*EXERCISE BRIEF*.
Set down word for word the lines that begin the entries and run through the line containing "Viewport: 281px width, 153px height.". Give nothing further.
━━━━━━━━━━
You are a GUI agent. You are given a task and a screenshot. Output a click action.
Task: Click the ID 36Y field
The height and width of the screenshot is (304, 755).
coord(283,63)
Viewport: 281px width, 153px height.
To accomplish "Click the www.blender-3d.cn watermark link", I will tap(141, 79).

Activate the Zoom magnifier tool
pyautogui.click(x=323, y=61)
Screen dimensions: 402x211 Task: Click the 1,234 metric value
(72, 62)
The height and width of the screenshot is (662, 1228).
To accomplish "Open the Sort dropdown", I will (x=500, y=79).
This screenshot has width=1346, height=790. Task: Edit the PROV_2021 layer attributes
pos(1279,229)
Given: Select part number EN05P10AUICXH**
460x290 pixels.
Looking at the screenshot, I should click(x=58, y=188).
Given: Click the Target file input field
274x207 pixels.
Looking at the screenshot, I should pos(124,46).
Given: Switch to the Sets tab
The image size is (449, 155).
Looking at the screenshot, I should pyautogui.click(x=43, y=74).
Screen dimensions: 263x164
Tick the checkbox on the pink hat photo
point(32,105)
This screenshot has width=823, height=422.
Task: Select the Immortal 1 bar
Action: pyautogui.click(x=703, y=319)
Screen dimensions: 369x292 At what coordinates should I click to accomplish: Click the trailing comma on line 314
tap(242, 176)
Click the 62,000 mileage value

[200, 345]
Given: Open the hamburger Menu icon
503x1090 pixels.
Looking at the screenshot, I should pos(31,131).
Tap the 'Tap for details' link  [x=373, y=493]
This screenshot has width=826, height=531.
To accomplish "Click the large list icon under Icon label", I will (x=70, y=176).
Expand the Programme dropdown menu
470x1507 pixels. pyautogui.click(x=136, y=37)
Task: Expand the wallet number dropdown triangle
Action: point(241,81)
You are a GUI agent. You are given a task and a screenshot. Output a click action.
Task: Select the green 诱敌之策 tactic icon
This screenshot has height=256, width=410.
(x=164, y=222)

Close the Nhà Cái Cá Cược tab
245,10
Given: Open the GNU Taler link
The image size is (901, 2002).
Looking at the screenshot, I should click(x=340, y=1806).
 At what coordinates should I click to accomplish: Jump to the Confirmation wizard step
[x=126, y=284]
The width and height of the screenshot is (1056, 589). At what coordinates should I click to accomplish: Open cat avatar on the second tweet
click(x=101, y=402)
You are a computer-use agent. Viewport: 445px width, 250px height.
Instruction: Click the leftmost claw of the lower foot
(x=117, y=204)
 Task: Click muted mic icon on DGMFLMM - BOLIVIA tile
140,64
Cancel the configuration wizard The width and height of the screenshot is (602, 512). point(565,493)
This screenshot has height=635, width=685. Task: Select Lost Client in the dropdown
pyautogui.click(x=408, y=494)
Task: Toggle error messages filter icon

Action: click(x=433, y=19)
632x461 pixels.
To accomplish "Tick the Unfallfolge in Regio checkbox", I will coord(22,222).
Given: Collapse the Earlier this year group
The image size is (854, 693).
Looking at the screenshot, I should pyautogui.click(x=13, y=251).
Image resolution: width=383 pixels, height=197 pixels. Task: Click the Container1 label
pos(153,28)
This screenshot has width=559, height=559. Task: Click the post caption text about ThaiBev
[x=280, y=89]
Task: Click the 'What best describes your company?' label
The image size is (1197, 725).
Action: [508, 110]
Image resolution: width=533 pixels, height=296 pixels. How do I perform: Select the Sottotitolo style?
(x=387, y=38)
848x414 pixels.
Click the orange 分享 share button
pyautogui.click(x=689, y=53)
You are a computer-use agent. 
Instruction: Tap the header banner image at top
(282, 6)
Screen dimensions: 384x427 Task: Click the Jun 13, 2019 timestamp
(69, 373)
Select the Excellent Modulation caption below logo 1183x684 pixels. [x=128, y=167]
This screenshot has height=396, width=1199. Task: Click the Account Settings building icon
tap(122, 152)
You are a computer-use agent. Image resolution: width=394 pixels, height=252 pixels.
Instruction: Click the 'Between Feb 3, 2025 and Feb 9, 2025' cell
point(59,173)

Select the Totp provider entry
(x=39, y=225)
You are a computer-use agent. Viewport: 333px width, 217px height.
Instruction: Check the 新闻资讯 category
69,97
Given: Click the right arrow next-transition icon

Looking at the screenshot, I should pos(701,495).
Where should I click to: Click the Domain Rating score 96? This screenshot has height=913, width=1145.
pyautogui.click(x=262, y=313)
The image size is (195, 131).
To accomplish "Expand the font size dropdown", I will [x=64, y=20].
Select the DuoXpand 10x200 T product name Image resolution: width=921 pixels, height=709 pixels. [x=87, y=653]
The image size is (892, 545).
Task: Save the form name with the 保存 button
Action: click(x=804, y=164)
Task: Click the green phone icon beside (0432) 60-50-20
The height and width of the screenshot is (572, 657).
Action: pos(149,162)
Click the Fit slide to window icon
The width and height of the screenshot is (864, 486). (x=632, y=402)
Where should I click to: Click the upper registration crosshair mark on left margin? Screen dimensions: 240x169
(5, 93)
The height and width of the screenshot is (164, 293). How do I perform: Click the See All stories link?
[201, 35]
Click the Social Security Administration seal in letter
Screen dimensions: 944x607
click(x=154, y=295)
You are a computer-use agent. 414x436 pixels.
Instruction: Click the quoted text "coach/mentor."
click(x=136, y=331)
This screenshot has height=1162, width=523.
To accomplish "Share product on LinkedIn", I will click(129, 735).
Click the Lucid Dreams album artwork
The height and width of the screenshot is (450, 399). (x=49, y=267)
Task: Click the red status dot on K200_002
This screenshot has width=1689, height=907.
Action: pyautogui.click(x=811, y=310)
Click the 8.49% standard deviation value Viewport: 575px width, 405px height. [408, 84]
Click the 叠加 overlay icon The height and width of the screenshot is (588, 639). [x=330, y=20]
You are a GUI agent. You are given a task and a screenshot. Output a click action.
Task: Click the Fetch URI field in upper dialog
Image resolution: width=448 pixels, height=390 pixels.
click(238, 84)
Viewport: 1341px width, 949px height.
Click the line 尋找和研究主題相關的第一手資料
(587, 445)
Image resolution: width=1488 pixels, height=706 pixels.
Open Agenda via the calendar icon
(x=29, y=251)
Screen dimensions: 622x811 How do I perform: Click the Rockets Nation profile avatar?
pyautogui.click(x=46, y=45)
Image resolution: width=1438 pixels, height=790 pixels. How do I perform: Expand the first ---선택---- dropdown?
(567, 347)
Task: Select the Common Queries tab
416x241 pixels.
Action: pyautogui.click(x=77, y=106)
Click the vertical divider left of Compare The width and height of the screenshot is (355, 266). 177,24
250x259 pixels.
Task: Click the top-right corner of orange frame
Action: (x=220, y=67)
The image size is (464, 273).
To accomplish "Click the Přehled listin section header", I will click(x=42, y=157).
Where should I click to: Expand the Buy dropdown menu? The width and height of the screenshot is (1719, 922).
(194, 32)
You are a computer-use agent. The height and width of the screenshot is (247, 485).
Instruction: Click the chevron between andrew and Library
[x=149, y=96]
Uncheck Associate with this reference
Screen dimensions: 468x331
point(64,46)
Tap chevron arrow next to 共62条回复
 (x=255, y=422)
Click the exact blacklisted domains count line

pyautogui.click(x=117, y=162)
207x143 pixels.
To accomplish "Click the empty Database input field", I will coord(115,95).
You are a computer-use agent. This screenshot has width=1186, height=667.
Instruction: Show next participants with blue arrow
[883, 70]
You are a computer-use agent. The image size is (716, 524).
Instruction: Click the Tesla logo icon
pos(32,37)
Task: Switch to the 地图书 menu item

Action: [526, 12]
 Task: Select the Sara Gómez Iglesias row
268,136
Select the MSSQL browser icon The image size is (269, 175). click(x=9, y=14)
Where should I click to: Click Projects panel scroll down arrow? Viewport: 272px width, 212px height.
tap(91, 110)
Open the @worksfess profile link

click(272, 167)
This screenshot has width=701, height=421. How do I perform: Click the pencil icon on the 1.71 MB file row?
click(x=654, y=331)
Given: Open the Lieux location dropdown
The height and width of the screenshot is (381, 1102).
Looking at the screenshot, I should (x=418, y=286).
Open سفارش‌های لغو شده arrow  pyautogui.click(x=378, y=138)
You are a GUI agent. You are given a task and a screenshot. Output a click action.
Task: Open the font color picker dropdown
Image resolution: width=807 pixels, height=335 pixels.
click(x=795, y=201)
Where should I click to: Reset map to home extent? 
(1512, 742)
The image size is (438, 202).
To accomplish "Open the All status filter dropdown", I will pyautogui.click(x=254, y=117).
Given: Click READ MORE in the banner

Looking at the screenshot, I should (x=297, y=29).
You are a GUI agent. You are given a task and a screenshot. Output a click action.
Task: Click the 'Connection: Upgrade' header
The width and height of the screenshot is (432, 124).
━━━━━━━━━━
*WRITTEN SOLUTION*.
You are a GUI agent. You are given a task and a screenshot. Output a click action.
Task: Click the ID 36Y field
The height and width of the screenshot is (304, 755).
coord(283,63)
Viewport: 281px width, 153px height.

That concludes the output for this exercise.